This final rule conforms the regulations to the Fifth Circuit's decision, and reflects the legal interpretation of section 304 that the Fifth Circuit would apply. We are modifying or deleting relevant sections of the regulations that the court struck down so as to avoid having a gap and consequent ambiguity in the regulations between April 24, 1996, and the date of this rule.
A Regulatory Flexibility Analysis is not required because there are no legal alternatives to the court's decision that deemed our current regulations to be inconsistent with the statute, as cited in the preamble, other than to publish this rule. We have determined that this rule will not have a significant economic effect on a substantial number of small entities. A Small Entity Compliance Guide is not required.
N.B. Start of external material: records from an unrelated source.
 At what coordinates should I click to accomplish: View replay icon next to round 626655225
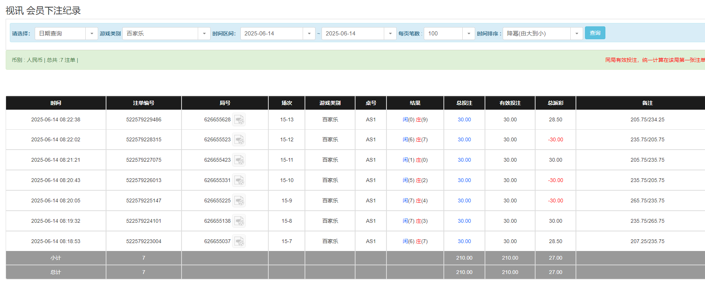click(239, 201)
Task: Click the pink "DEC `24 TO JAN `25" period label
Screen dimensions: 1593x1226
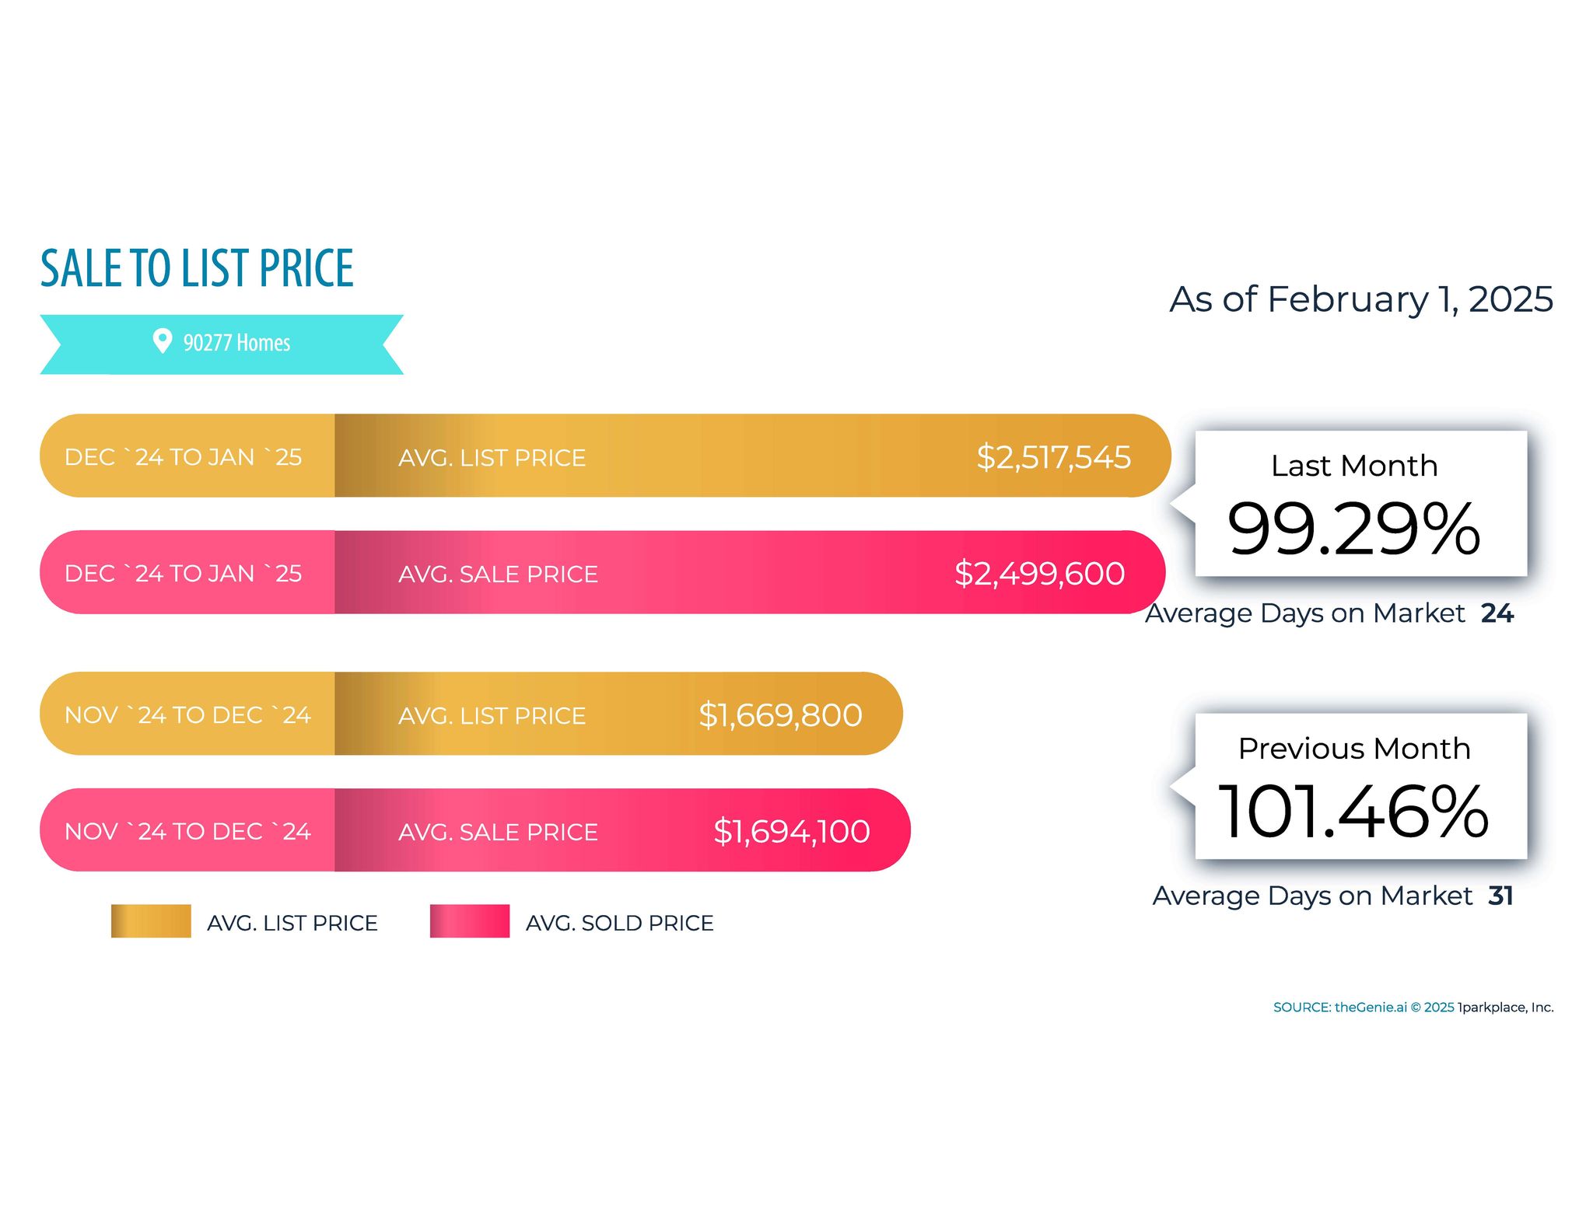Action: pyautogui.click(x=183, y=574)
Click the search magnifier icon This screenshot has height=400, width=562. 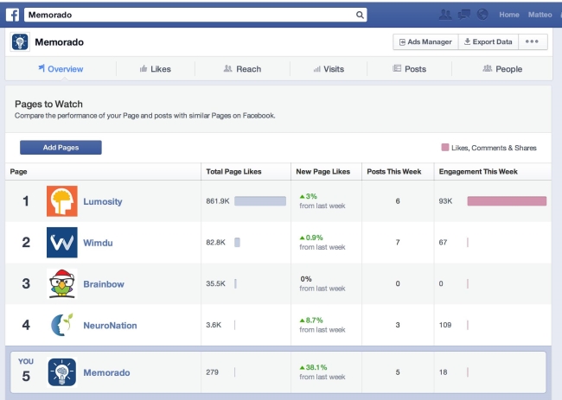(x=360, y=15)
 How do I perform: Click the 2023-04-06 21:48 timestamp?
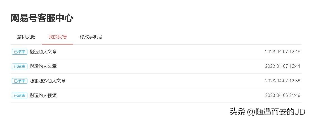pos(282,95)
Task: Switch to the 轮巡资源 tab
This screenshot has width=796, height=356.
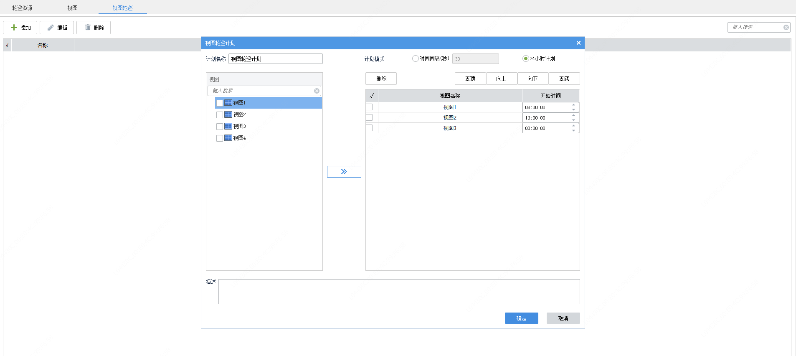Action: (22, 8)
This change affects lessees and operators of deepwater leases in the OCS. This includes about 40 different companies. These companies are generally classified under the North American Industry Classification System (NAICS) Code 211111, which includes companies that extract crude petroleum and natural gas. For this NAICS code classification, a small company is one with fewer than 500 Start Printed Page 58471employees. Based on these criteria, only 10 of these companies are considered small. This final rule, therefore, will not affect a substantial number of small entities.
Your comments are important. The Small Business and Agriculture Regulatory Enforcement Ombudsman and 10 Regional Fairness Boards were established to receive comments from small businesses about Federal agency enforcement actions. The Ombudsman will annually evaluate the enforcement activities and rate each agency's responsiveness to small business. If you wish to comment on the actions of MMS, call 1-888-734-3247. You may comment to the Small Business Administration without fear of retaliation. Disciplinary action for retaliation by an MMS employee may include suspension or termination from employment with the DOI.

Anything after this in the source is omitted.